(Stored data entries)
══════════
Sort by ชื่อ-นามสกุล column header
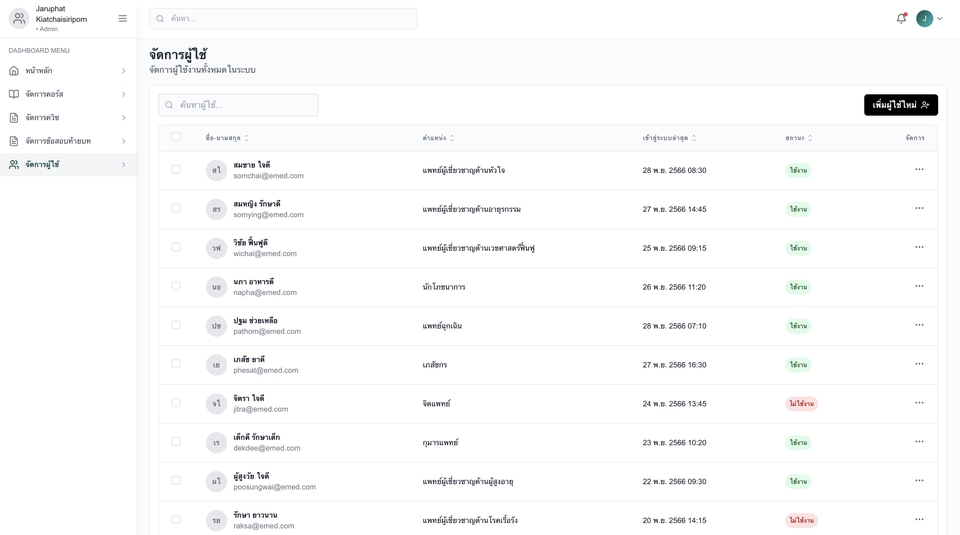The height and width of the screenshot is (535, 960). coord(227,138)
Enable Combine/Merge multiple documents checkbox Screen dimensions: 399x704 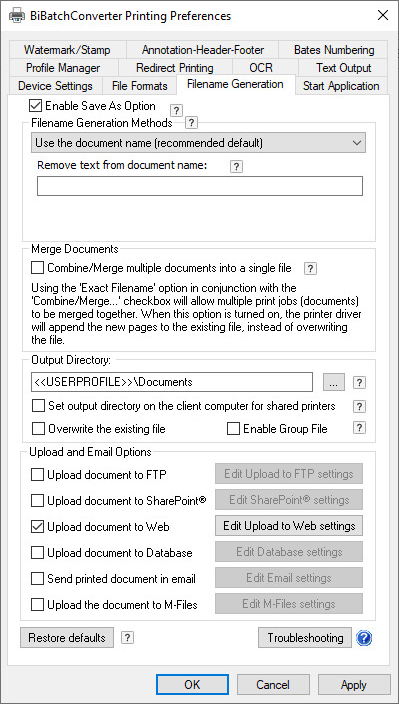(x=38, y=268)
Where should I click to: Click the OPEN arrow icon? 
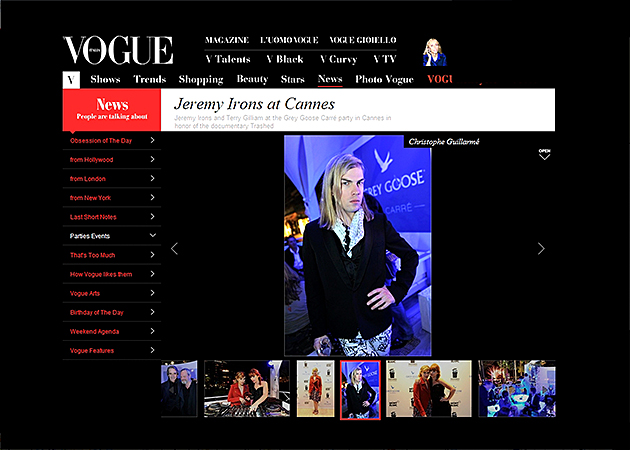[x=544, y=154]
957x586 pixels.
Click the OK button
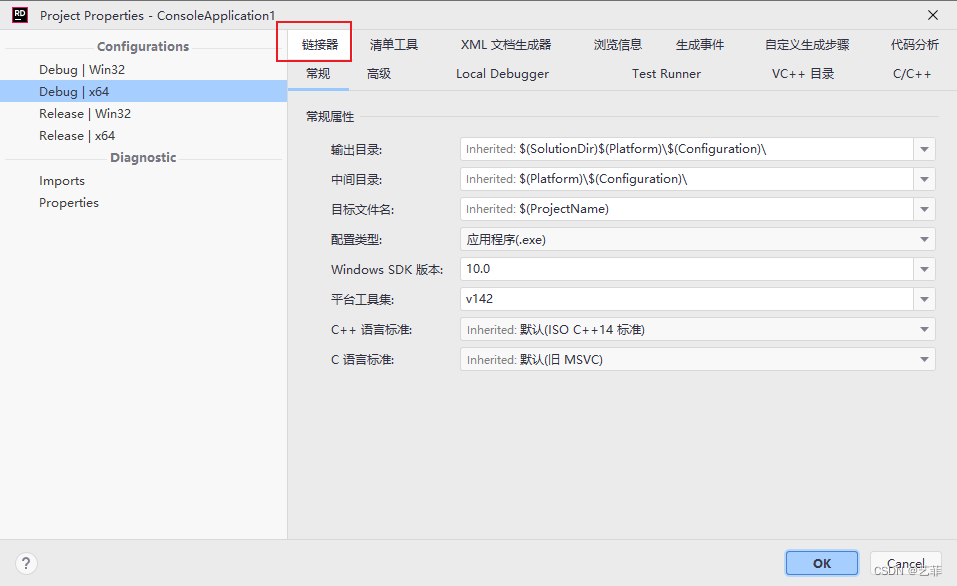[821, 562]
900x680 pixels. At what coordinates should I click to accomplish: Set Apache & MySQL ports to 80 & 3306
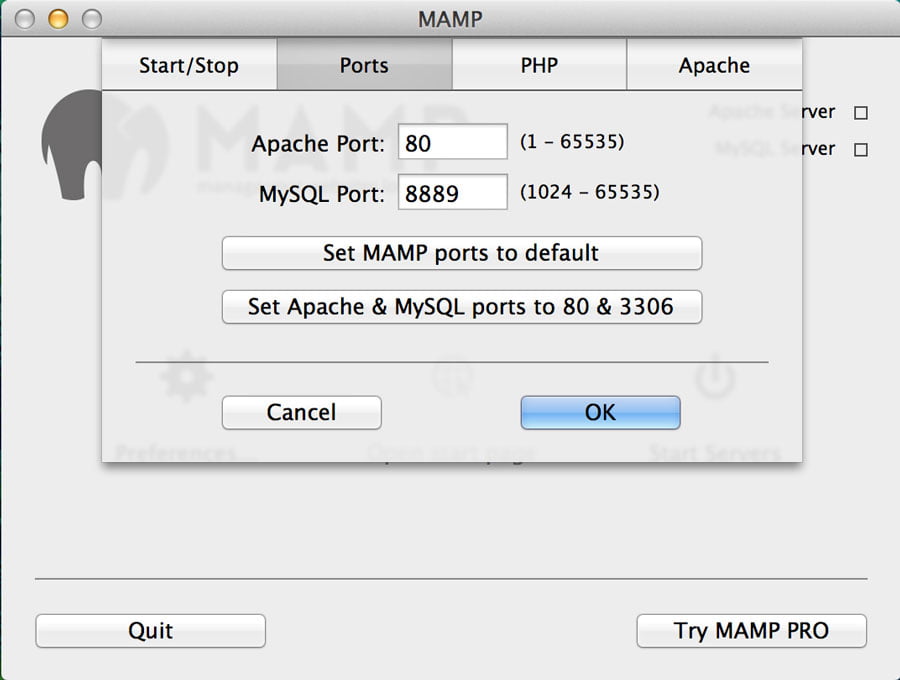click(461, 306)
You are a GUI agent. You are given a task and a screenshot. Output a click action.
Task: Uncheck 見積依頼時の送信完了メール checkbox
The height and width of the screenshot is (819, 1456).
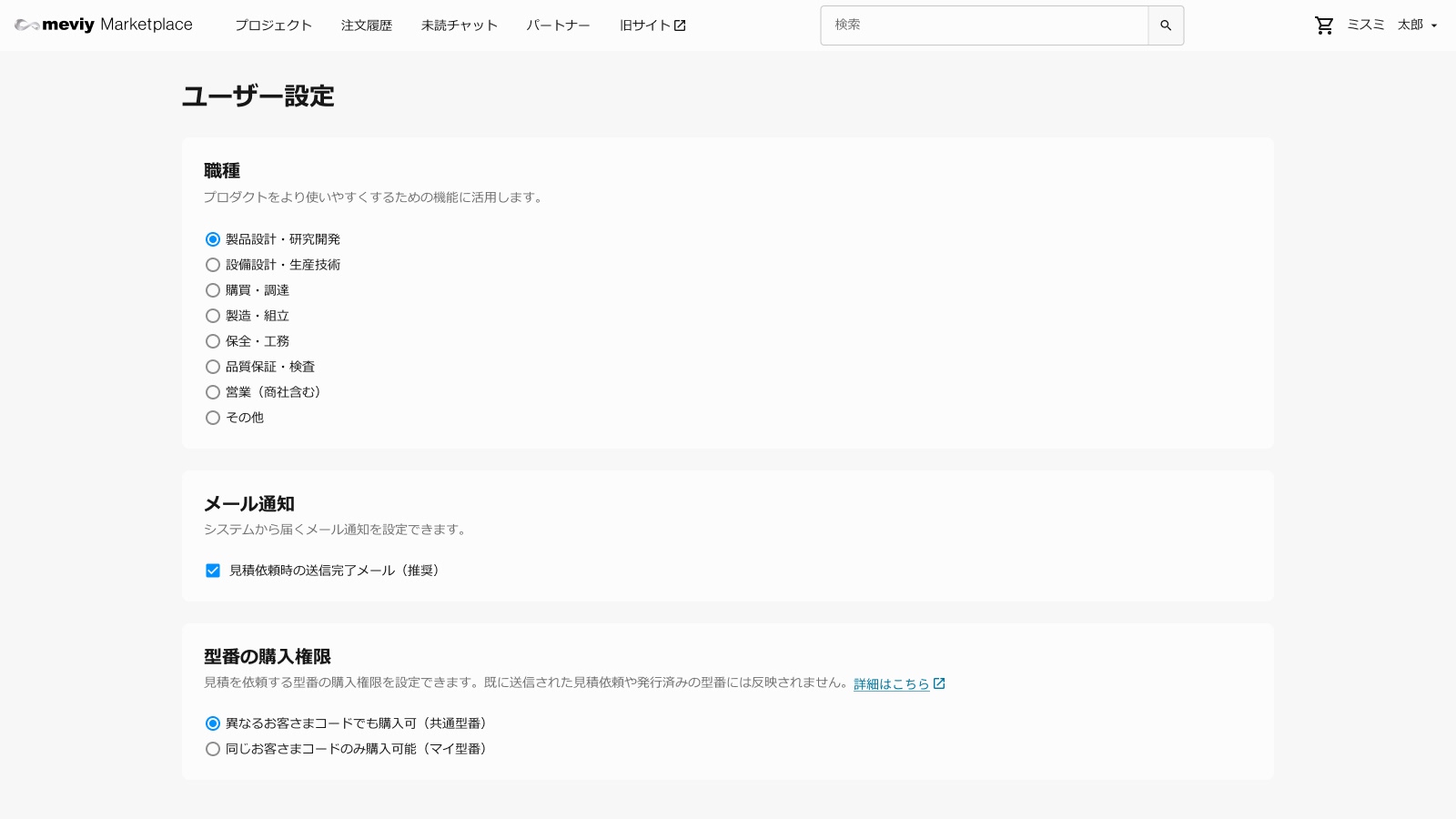pyautogui.click(x=213, y=571)
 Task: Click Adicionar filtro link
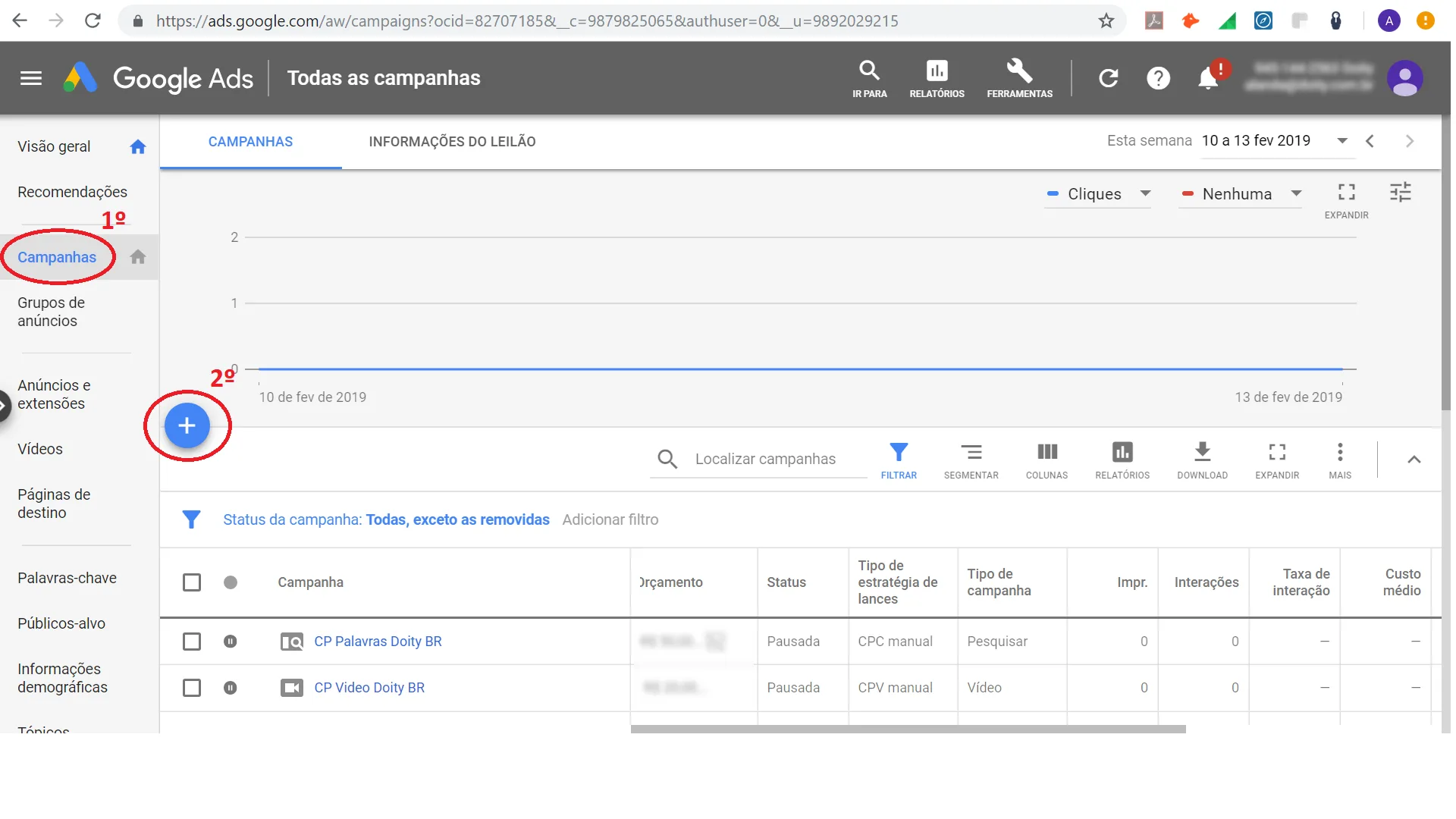click(x=610, y=519)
══════════
Copy the entries above exactly from the line with "Where should I" down to their last line, both ends included. Do not copy any pictures.

Task output:
Where should I click to: Click the OPEN arrow icon? 
[x=544, y=154]
957x586 pixels.
Click the OK button
[821, 562]
900x680 pixels. At what coordinates should I click to accomplish: Set Apache & MySQL ports to 80 & 3306
click(461, 306)
You are a GUI agent. You are given a task and a screenshot. Output a click action.
Task: Uncheck 見積依頼時の送信完了メール checkbox
The height and width of the screenshot is (819, 1456).
pyautogui.click(x=213, y=571)
 Task: Click Adicionar filtro link
click(x=610, y=519)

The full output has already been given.